The basic assumptions that a speaker or writer holds are often enfolded in an offhanded remark, asides of such conventional wisdom that their truth seems indisputable. These are precisely the suppositions that need to be questioned most.
Take this recent statement by a writer for the august New York Times for example: “The traditions we champion matter more than ever.” The writer is referring to Trumpian nationalism and xenophobia, and a progressive program of counteracting it by instituting inclusive traditions and rituals.
Aussies have taken to saying things like, “Welcome to country.” They don’t mean Down Under. It’s an implicit reference and intended corrective to the displacement and marginalization of indigenous peoples there.
On the authentic side, speakers explicitly state how the land was stolen, and give support to the fight for restitution. On the perfunctory side, they give lip service to “the traditional custodians of the land” in the same tone a flight attendant uses to tell passengers where the emergency exits are.
In America, the conventional idea is that to counter white supremacists, rapacious capitalists, and perpetuators of hate speech who were emboldened by the election of the dog-whistling Donald Trump, it’s necessary to champion broader traditions.
Somehow, this thinking goes, we have to come up with traditions and rituals that acknowledge the suppurating sins of colonialism and slavery. Somehow we need to “devise a new ritual for commencing our public events [like football games], one that recognizes the marginalized among us, simultaneously celebrating their traditions and keeping alive a more accurate story of our origin.”
While I sympathize with the sentiment, I question whether it is anything more than that. It assumes that traditions and rituals are central to our existence as human beings, that they define us as people, and that the past can be encompassed and put right through them.
That isn’t a valid and viable approach, but a superficial reaction that fails to understand the nature of tradition, and fails to see the unprecedented challenge the present world poses to culture as humans have known it for thousands of years.
Rather than vainly try to create inclusive traditions and rituals that acknowledge the wrongs of the past, don’t we need to emotionally grasp the fact that tradition itself has become essentially a dead weight, drowning humanity?
Just what is tradition?

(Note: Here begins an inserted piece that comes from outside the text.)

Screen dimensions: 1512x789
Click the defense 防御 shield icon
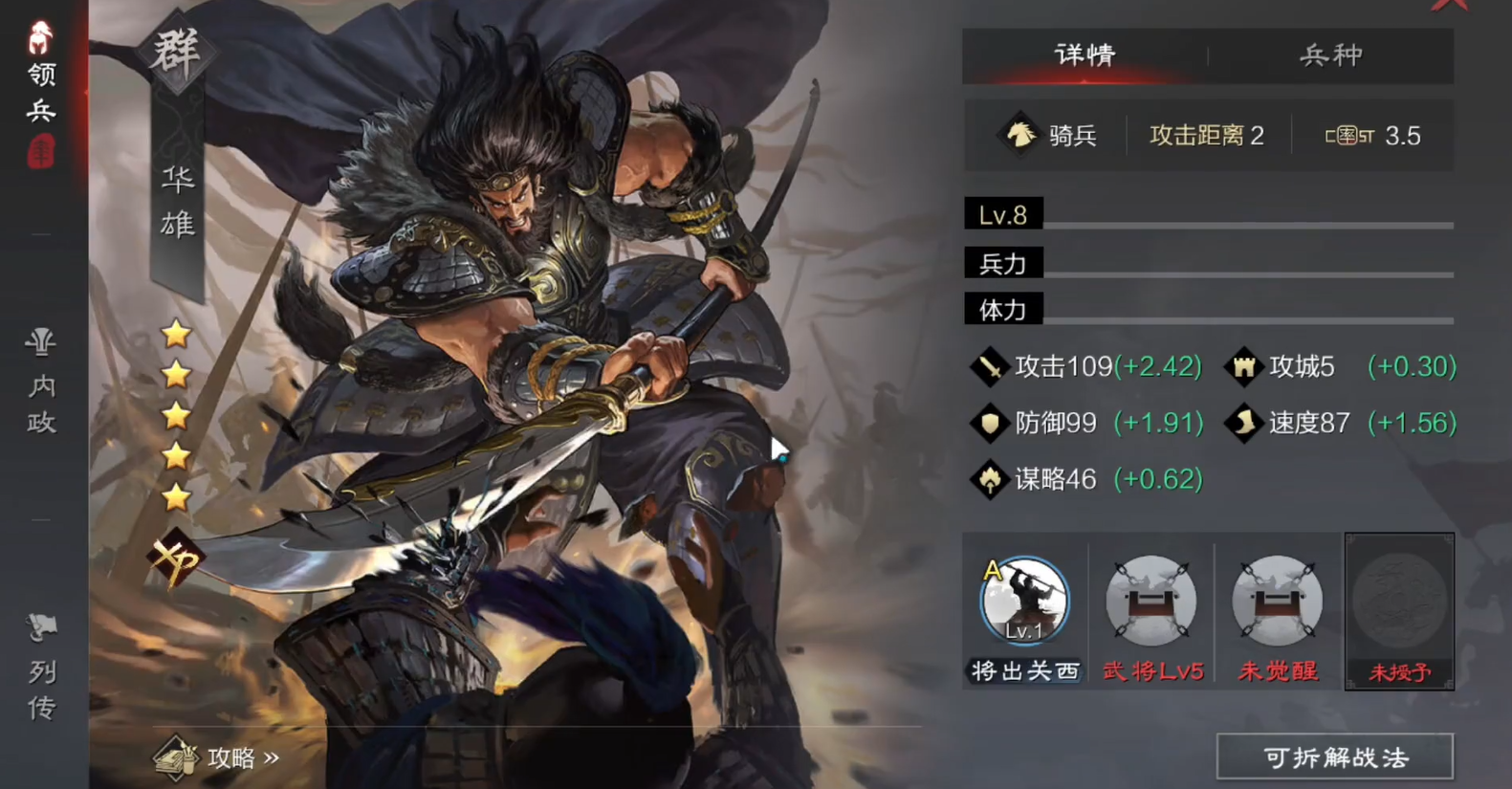pos(990,423)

Isn’t it the distillation and largely implicit acceptance of the beliefs, norms and values of a people, laid down over time? Aren’t traditions cohesive patterns of thinking and behavior specific to a given people, incomprehensible to those who aren’t members of a
given culture, or even by subjugated groups of people within a given culture?
Imagine yourself suddenly transported to a relatively intact Maasai village in Tanzania, a place where cellphones haven’t penetrated, if there is such a place. Let’s say you’ve studied hard and become a Ph.D. anthropologist, and have learned the Maasai dialect and studied their culture. Would you understand and feel at home in that village?
Of course not, since the only way one can understand and appreciate a people’s traditions is to live with them and be immersed in their culture for a long time.
Once gone, traditions are gone. The implicitly accepted traditions of America, which always had shallow roots, are no longer cohesive, coherent or even recognizable. They can’t be patched together from fragments of peoples that have been kept down and marginalized, without the dominant group believing they are being put down and marginalized, and adopting a sense of grievance and victimhood. This is a key dynamic that gave rise to Trumpism.
Again, traditions and rituals are, or rather were slowly and mostly subconsciously made out of whole cloth of a cohesive culture, not stitched together from pieces of peoples’ pasts. This is the great flaw in surface notions of diversity, and the underlying reason multiculturalism is failing all over the world.
The conservative’s reaction is to say that we must reinvigorate our old traditions, since they are what made us (as in, ‘us vs. them’) a great nation. But their program only accelerates the erosion of traditions, which were implicitly held not explicitly imposed. And it contributes to the authoritarianism that is ascendant in America and around the world.
In short, modern society erodes traditions, and multiculturalism makes mincemeat out of them. Tradition itself has become, like other artifacts of humankind’s past, an anthropological relic.
The accumulation of scientific knowledge is one thing, the psychological accretions of the past another. The latter are the chains that enslave us as human beings. The accretions of the past, whether in the individual as memory, or in a people as tradition, are antithetical to human freedom.
In an intermingling global society, it has become imperative for the individual and the human species to move beyond symbolic man to a new stage of human being. One based not on tradition and ritual but on growing and cooperating in the creativity of direct perception and insight.